-------- Entries provided --------

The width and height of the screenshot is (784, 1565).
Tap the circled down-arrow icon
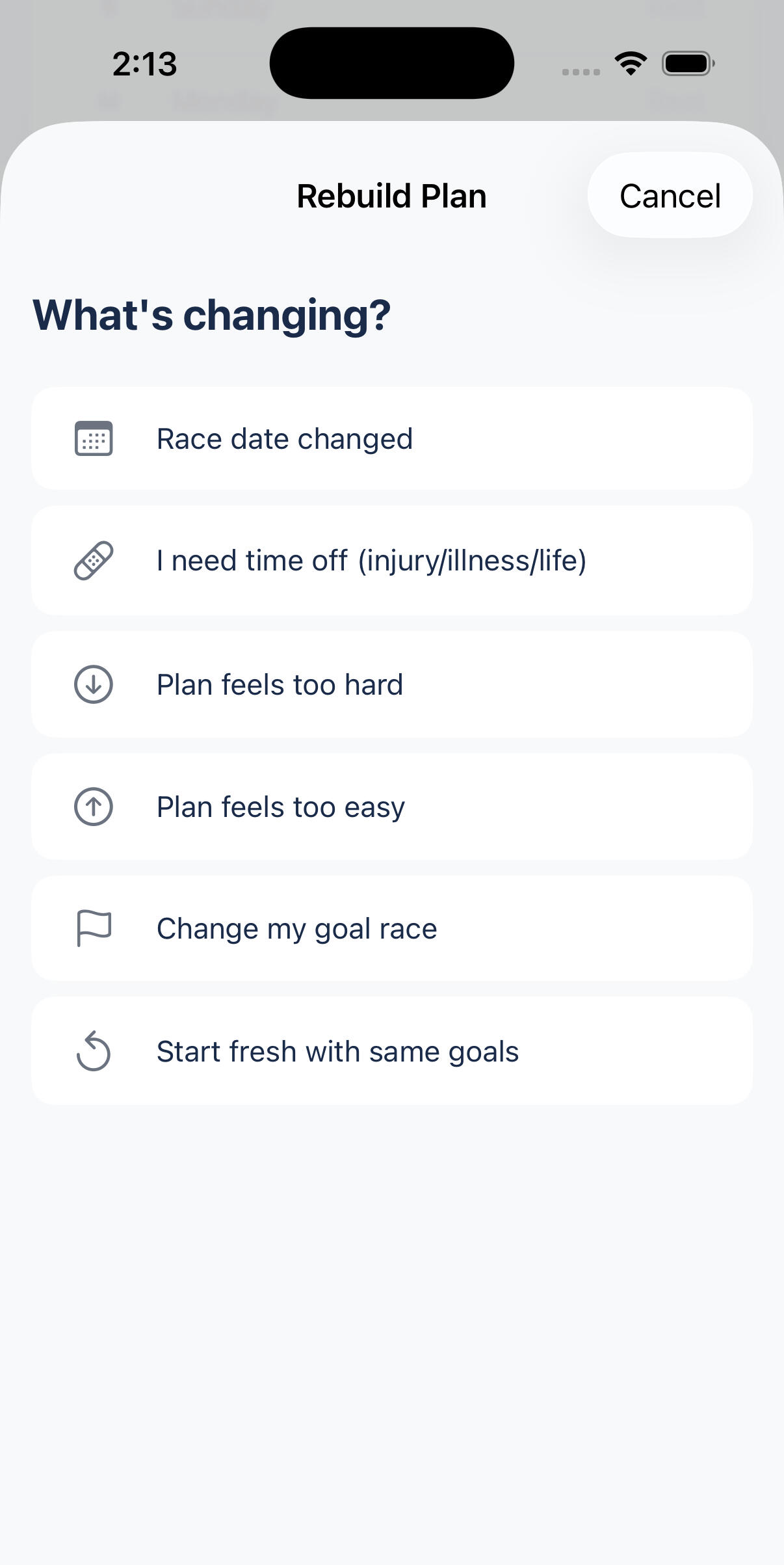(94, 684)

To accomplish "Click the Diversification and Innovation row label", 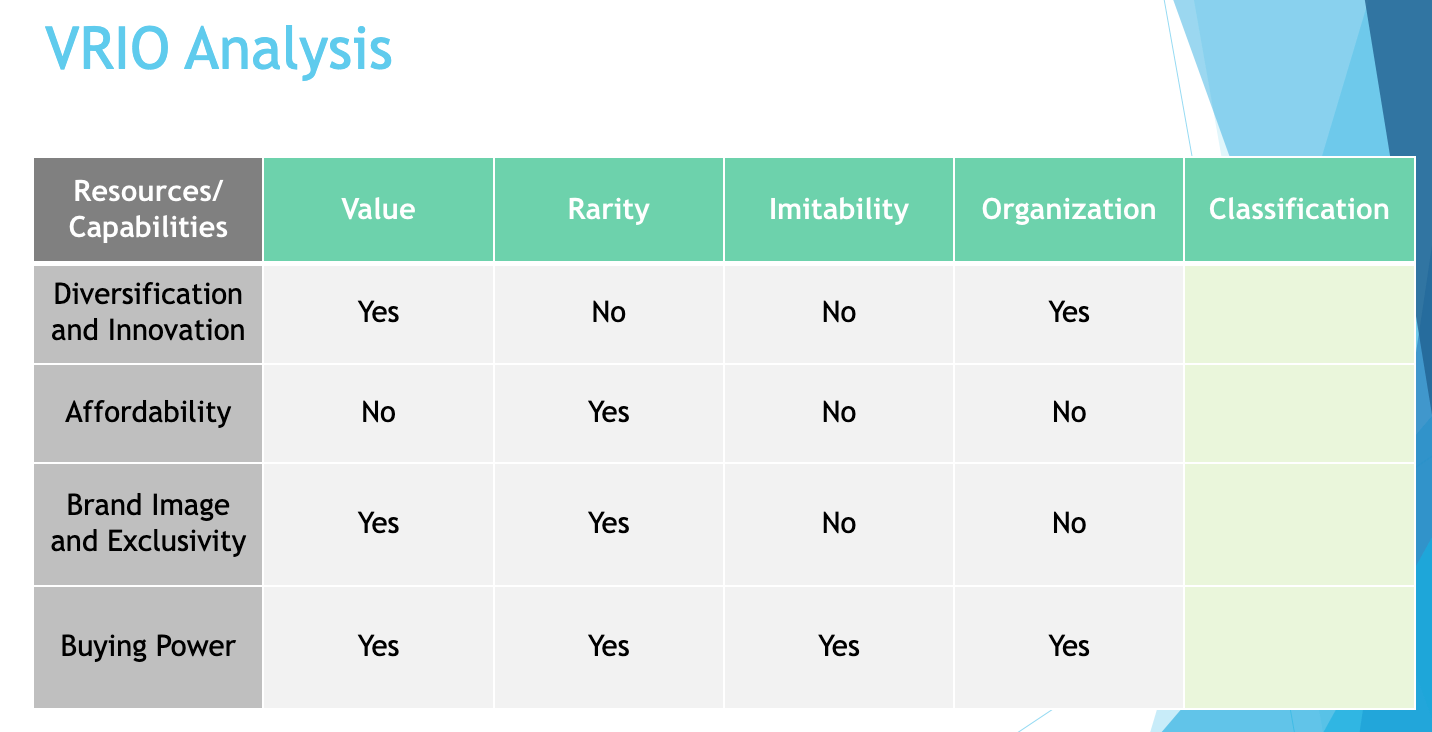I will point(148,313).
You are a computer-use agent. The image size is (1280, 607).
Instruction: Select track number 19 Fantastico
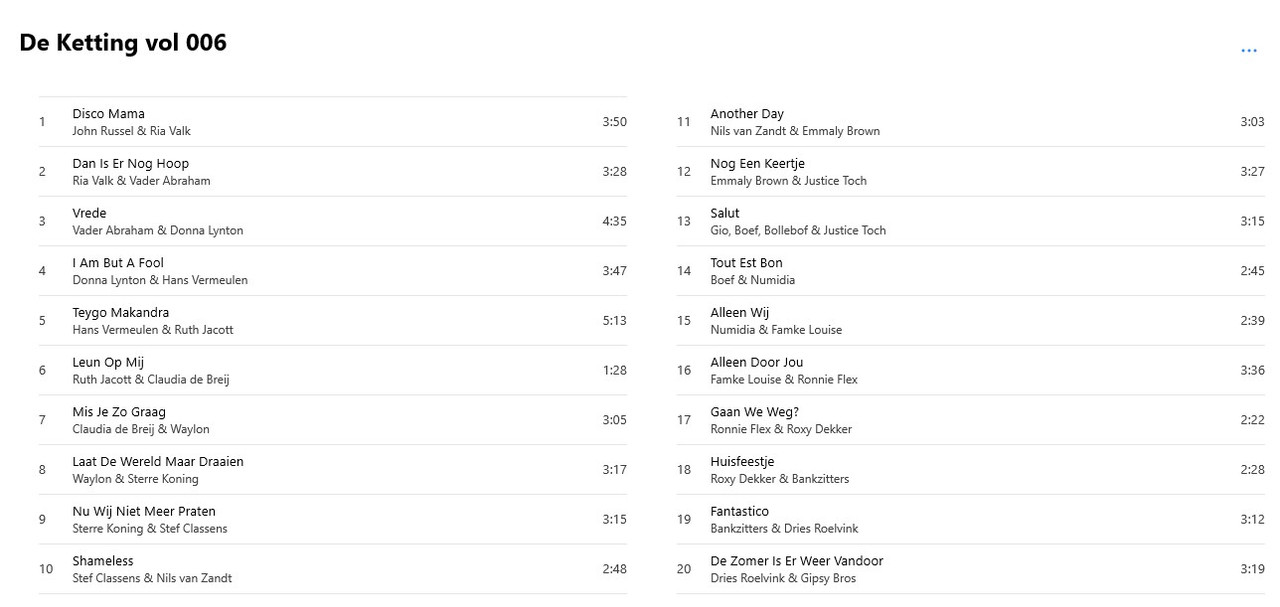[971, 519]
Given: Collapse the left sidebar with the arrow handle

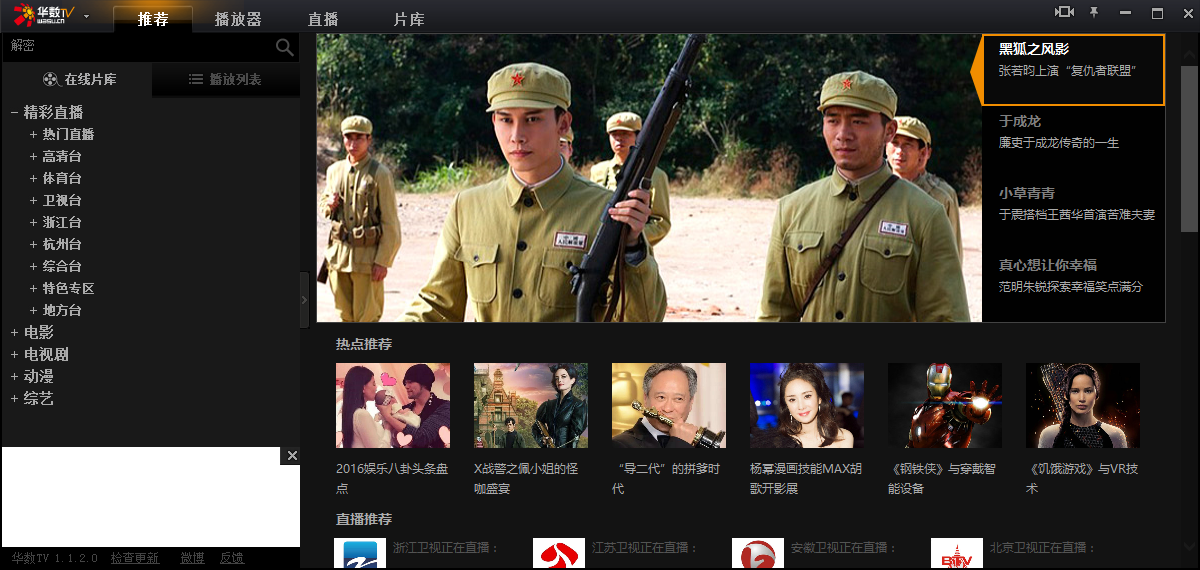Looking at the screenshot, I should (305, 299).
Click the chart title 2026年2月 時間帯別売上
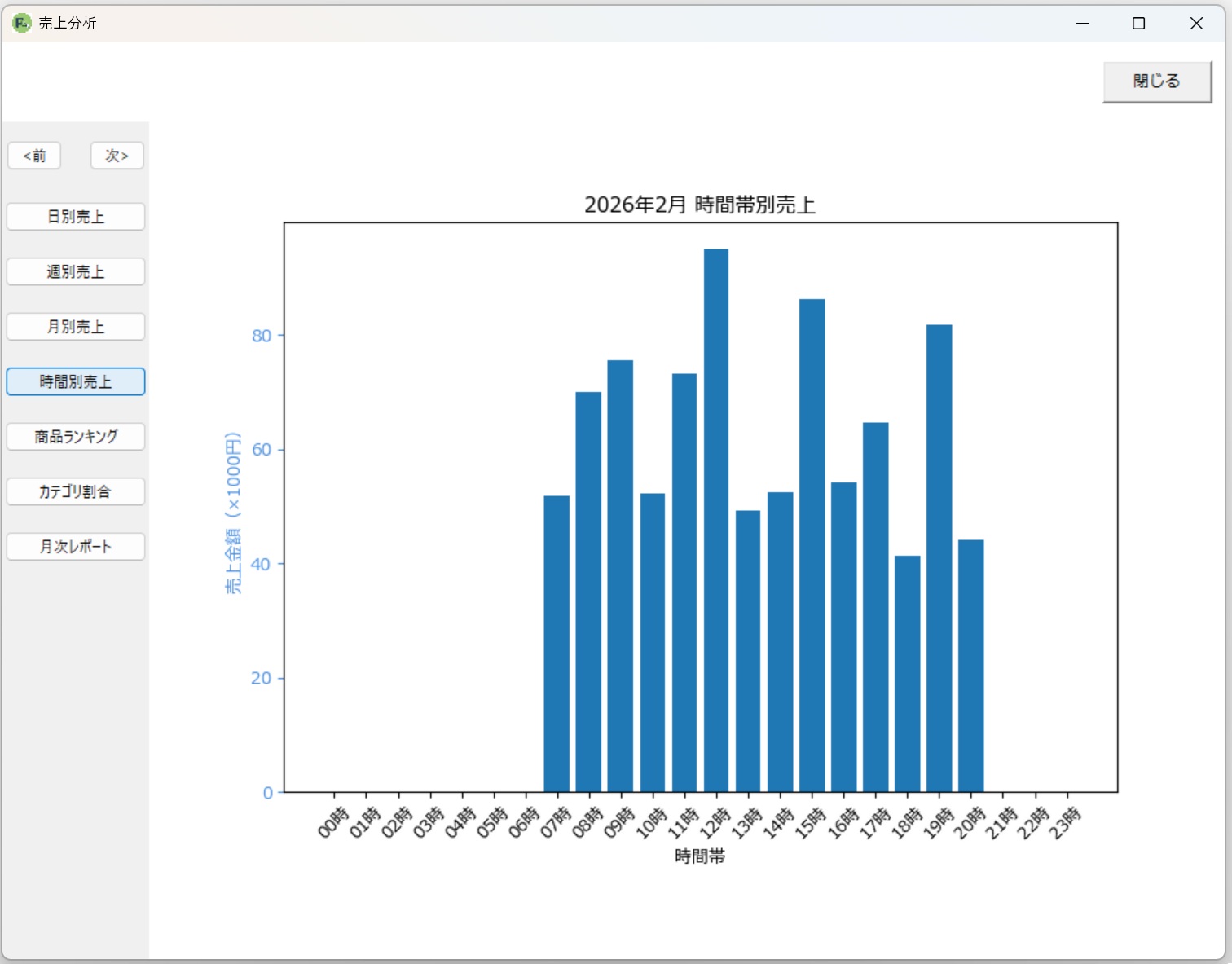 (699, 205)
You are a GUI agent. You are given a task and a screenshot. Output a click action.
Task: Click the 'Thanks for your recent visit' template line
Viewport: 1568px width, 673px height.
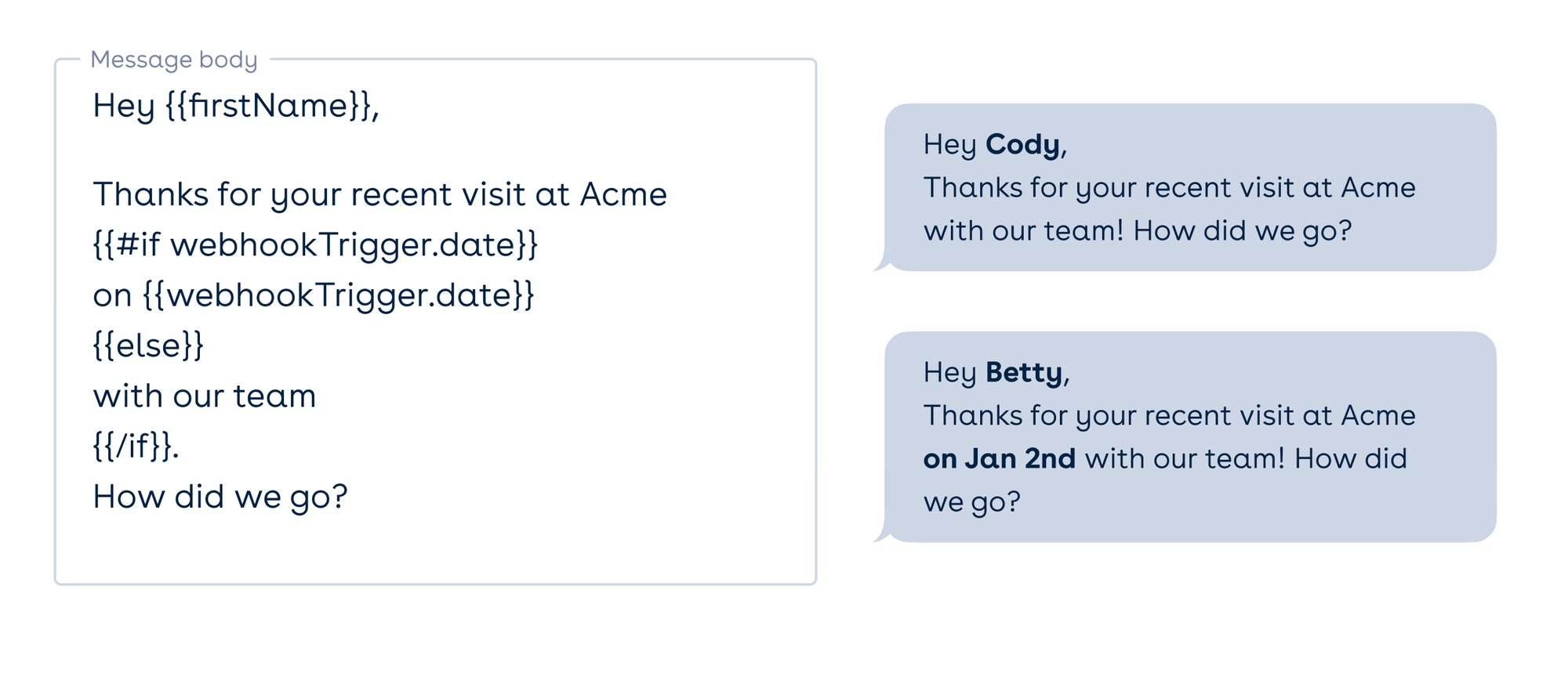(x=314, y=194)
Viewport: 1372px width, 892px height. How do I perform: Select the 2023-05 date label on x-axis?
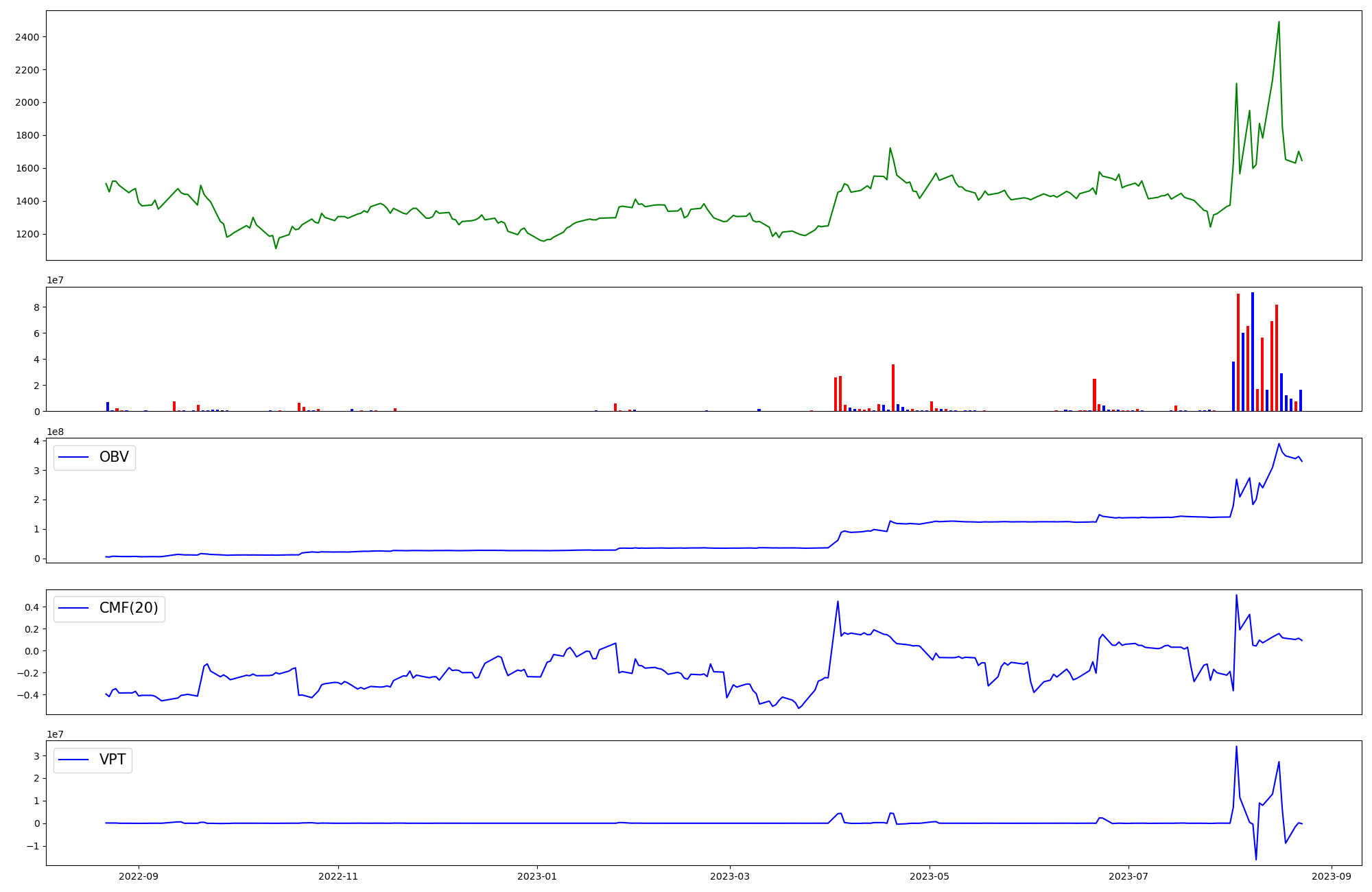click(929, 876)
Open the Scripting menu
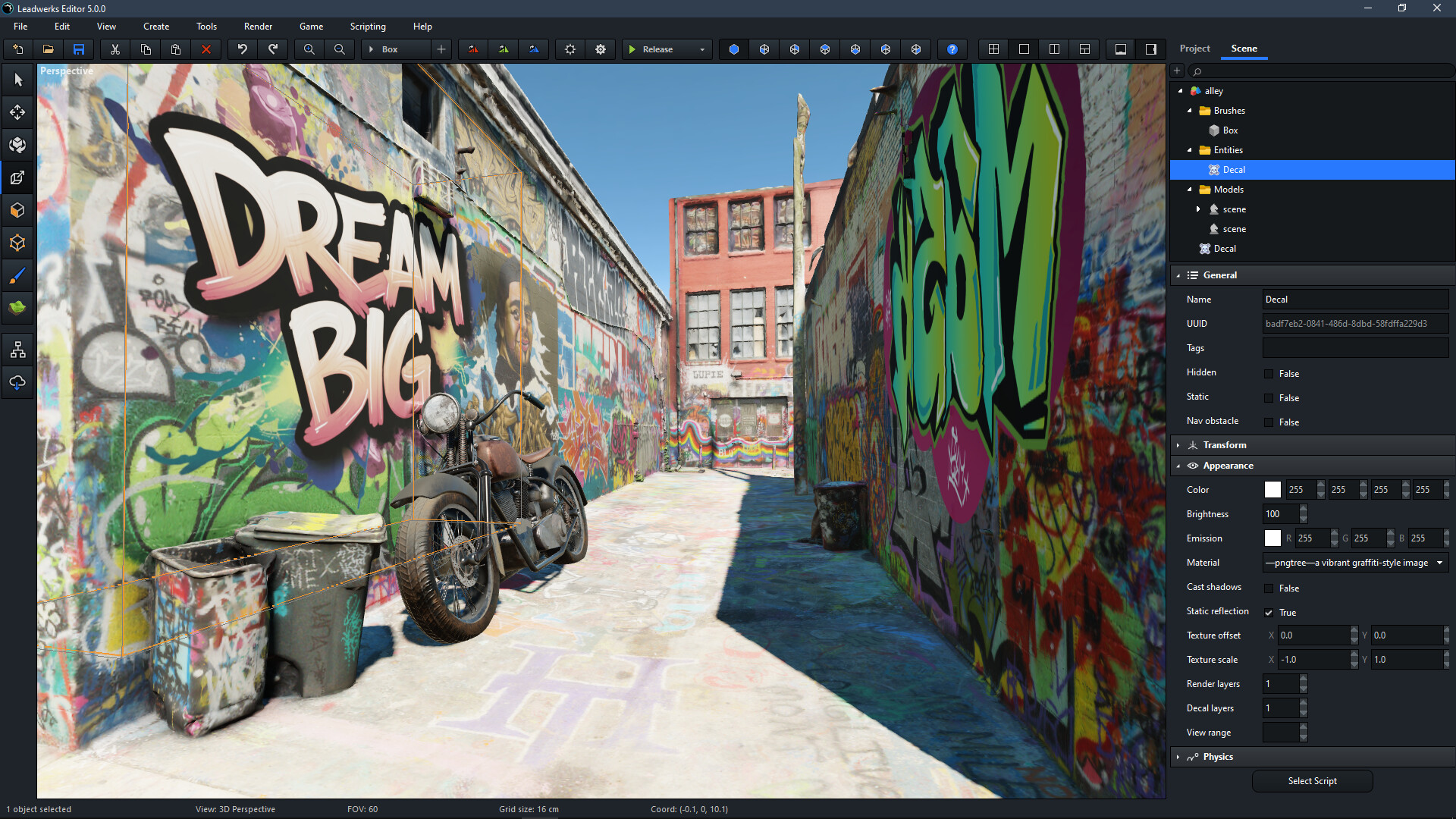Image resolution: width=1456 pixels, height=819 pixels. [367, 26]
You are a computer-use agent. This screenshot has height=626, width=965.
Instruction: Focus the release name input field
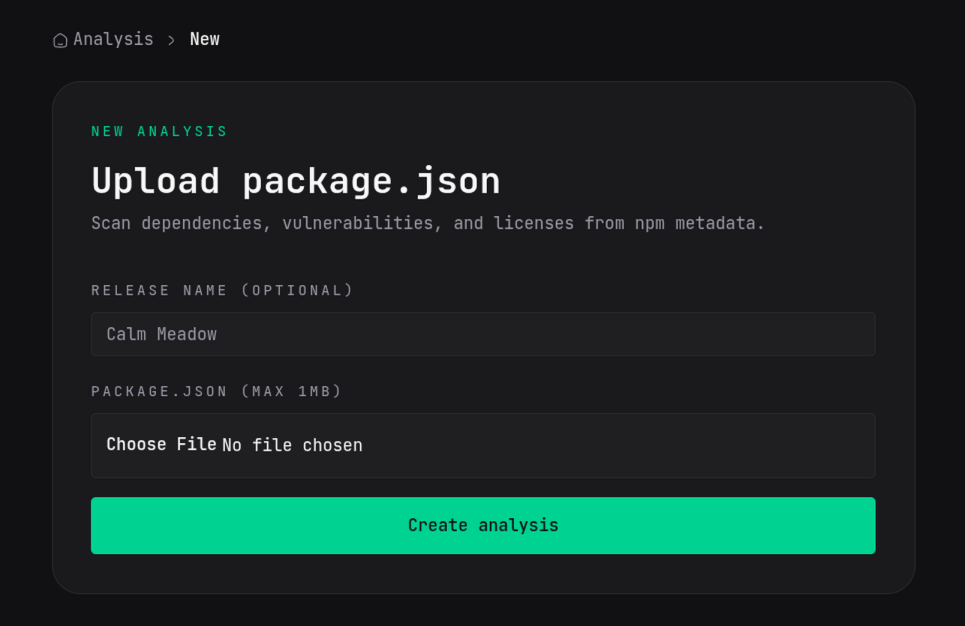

--------

Quote the items from the line containing "Click the chart title 2026年2月 時間帯別売上" through the last of the items, both ends included, and leave the pictures out of your answer.

Click the chart title 2026年2月 時間帯別売上
 (699, 205)
You are a GUI agent. You are given a task and a screenshot. Output a click action.
Task: Click the 'Thanks for your recent visit' template line
Viewport: 1568px width, 673px height.
(x=314, y=194)
Viewport: 1372px width, 892px height. How do I perform: Select the 2023-05 date label on x-axis?
click(929, 876)
Open the Scripting menu
Image resolution: width=1456 pixels, height=819 pixels. [367, 26]
You are a computer-use agent. This screenshot has height=626, width=965.
Instruction: Focus the release name input field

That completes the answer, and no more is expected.